When I arrive at the station Son Of Computer Fag is already there waiting for the train carrying a suicide bomber sized rucksack on his back. This guy is geek nerd aggro incarnate.
Also at the platform lingering is a man in a white t-shirt looking scruffy and lost. He then asks a lady eating a chocolate bar if she has “ever been to India?” Shocked I find I cannot believe what I have just heard so the guy gets my full attention. What the fuck is he doing? Is this the latest method for nutters to try and pull birds? Is this their best new line? I give him evils as he toddles off to the other end of the platform being a nuisance and annoying other commuters/extras with the same question. Who let this guy loose on our platform?
Today is payday. I guess the Tuesday Thursday Blur is at least good for something as it gives off the illusion of weeks being shorter and pay days arriving sooner/quicker. Slowly I am building up a decent amount of reserves in my bank, for the first time I am beginning to feel I have some kind of financial security and possibly even something heading towards a mortgage deposit for a decent place. Oh ladies they’re missing out on my riches.
After a boring journey the train eventually pulls into Liverpool Street at 8AM, serving as a timely acknowledgment that I did not imagine the “good old days” of the train being on time.
With The Consultant due in this afternoon the early part of the day is spent preparing for his visit. However as the day pans out we get no word from him or his movements.
That said after yesterday returning home to that angry letter from my accountancy body threatening to remove me from their list of members I have to turn one towards filling in my CPD (continued professional development) forms. I guess they were supposed to have been lodged back in January.
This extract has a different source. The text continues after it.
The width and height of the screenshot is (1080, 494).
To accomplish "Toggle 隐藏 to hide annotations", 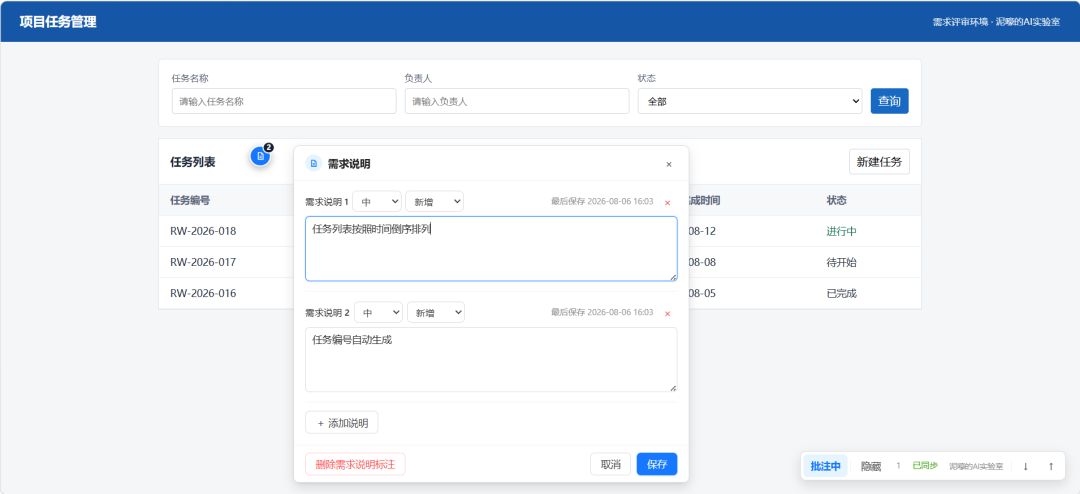I will pos(871,466).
I screw through the morning and appear to only achieve getting halfway with everything.
For lunch I have parmesan chicken in breadcrumbs with linguini. It works for me. When I pop downstairs to collect our food Ewan McGregor is sat in the restaurant in a funny hat. I am genuinely star struck and impressed. I would like to high five him but I don’t.
In the afternoon we wait in anticipation of The Consultant’s arrival and as the hours tick by and get later we begin to debate “surely he isn’t going to turn up this late?” Getting a head start on proceedings my boss comes into our room and begins reviewing the purchase ledger with us. Together we work really well as a team and it is actually fun as the state of the accounts on the whole looks fairly OK, a fact later confirmed when the boss says to us that the ledger is in the best state/condition it has ever been in. After a tough week of busy week and not being very productive this is a very reassuring nod to receive.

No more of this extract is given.